DEFENDER OF THE DALEKS (Titan Comics: Time Lord Victorious)
The first of two comic strips opening the event is this, Titan's latest miniseries, released as two monthly issues. In it, the Tenth Doctor is pulled into a divergent timestream whereupon he is forced to aid the Daleks in their fight against a terrible power from the dawn of time.

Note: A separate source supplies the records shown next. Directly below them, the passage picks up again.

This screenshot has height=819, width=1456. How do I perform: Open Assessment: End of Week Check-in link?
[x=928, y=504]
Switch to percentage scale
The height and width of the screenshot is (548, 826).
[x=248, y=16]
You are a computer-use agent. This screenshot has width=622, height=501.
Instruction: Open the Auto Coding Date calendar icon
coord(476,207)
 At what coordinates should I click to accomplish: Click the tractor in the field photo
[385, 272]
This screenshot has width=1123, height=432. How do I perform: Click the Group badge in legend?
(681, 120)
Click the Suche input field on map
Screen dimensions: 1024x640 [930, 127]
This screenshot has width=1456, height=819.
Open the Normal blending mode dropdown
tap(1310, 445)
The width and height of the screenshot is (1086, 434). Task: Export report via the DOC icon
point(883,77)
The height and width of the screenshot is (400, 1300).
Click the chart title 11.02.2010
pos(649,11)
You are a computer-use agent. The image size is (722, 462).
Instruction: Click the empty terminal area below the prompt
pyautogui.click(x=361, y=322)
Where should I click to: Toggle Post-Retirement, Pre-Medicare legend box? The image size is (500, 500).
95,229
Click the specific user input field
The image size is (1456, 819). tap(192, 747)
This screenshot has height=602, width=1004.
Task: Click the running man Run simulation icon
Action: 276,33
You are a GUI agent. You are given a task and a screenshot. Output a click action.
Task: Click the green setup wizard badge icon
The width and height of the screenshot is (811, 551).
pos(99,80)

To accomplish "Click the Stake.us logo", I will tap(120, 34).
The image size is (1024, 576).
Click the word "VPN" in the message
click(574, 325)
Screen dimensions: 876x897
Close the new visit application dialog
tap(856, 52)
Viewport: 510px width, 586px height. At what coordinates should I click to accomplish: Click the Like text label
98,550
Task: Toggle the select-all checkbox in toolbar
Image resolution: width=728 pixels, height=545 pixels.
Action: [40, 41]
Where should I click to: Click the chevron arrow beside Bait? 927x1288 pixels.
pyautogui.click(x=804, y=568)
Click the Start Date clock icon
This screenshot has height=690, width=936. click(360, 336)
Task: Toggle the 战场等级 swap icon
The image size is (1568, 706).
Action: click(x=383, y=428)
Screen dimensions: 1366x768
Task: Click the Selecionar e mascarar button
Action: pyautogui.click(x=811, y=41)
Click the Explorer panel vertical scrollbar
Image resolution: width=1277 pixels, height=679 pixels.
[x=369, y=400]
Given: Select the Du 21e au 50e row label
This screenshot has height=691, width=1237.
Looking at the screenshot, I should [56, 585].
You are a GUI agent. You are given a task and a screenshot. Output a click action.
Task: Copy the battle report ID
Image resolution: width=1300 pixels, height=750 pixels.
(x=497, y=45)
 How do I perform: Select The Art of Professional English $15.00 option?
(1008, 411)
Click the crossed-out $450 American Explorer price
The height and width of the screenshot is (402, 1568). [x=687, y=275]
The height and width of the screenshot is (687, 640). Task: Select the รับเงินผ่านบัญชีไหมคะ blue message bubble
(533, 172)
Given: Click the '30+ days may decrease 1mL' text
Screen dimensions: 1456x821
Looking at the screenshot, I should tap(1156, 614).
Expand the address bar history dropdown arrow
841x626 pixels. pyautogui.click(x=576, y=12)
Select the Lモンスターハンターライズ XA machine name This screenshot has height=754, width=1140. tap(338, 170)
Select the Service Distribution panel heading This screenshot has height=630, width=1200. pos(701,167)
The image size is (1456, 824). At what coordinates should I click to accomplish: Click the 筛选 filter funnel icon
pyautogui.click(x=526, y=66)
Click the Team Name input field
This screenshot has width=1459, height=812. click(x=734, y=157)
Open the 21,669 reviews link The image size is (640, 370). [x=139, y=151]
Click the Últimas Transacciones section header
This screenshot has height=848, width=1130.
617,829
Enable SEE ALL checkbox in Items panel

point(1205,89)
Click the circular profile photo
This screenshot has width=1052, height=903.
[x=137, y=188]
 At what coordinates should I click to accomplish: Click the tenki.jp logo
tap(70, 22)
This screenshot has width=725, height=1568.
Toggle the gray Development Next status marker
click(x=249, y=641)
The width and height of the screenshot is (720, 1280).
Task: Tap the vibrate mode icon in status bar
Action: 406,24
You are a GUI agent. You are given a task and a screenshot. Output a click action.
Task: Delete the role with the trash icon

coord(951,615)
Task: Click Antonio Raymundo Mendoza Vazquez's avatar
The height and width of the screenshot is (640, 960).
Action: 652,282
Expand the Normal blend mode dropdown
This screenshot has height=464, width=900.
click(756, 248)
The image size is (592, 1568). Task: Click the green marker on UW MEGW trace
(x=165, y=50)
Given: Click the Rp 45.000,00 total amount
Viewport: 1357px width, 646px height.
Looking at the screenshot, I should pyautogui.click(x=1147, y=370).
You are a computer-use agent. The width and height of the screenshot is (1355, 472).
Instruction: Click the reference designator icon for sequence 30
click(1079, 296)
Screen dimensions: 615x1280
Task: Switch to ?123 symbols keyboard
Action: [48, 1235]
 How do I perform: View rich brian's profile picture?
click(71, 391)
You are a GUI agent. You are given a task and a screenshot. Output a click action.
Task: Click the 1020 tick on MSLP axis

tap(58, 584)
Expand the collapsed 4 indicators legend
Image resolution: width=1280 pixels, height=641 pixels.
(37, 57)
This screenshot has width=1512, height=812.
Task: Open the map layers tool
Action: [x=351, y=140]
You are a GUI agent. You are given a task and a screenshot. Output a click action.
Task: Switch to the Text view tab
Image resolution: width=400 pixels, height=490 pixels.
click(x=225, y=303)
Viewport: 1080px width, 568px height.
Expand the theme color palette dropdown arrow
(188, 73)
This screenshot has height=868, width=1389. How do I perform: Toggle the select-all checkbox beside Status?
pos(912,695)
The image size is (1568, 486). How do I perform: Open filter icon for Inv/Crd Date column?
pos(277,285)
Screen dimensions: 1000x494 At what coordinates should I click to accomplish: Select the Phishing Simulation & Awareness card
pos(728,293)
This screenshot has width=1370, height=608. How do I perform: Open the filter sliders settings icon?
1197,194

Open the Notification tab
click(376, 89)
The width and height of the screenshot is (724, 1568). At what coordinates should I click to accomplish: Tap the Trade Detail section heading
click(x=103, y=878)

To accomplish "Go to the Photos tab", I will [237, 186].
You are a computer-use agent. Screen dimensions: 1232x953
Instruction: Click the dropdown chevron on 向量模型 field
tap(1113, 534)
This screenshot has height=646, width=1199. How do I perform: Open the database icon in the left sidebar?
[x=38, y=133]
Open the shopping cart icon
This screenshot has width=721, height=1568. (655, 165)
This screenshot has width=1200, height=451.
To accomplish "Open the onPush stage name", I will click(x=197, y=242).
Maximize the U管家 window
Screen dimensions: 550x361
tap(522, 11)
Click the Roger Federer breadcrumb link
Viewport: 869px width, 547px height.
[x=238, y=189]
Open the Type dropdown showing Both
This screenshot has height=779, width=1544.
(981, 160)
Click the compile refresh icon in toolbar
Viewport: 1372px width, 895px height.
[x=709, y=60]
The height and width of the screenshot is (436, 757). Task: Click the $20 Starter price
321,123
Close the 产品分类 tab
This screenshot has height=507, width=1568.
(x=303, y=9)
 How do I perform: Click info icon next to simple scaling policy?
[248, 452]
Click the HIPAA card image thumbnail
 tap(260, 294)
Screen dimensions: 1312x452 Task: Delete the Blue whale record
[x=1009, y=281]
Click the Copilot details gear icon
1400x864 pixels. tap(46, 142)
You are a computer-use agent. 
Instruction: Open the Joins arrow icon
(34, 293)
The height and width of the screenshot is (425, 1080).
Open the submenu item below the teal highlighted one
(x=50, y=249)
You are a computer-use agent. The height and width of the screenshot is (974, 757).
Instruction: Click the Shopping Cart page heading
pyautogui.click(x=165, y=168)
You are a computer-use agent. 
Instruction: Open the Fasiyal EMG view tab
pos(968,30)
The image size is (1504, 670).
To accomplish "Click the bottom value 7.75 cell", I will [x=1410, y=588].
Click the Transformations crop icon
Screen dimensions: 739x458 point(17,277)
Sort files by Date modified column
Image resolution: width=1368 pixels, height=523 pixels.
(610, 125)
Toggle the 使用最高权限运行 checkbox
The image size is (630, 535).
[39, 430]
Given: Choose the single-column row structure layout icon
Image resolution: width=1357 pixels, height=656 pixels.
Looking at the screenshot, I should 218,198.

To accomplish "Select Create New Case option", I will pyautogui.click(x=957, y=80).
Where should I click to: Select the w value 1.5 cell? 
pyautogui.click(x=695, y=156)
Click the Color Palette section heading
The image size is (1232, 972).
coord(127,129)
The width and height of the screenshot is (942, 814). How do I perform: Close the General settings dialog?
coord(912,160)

This is Jody Houser's story, following on from her work on the Thirteenth Doctor comics, where last we saw the Tenth Doctor involved in his own future (but I've not read that one yet). It's well-written enough, but for all the shouting about it, it's not all that much of an event. The Doctor reluctantly teaming up with the Daleks has been done before, and better, although at least the Dalek Prime Strategist, a new character, adds an air of sophistication. The Golden Emperor appears as well, harking back to the early "Dalek Chronicles" days of the tie-in comics. He's had a bit of an updated design but he's still iconic, and this sets up the Daleks! animated series nicely.
My main problem is the villains, the Hond. Although there's an interesting concept behind them - the sort of metaphysical idea that used to show up in the New Adventures days - design-wise they're just mud monsters, and that's really not all that interesting. Also, while I understand this crossover is designed to be expansive, we're already expecting another terrible threat from the Dark Times, the Kotturuh to threaten the universe. Do we need to introduce another? Still, there is a similarity with the Ancestor Cell, from the Eighth Doctor Adventures novel lie, which suggests the Hond as another potential identity of the Enemy. With Faction Paradox suddenly being mentioned in other prose stories lately, this might not be entirely trivial.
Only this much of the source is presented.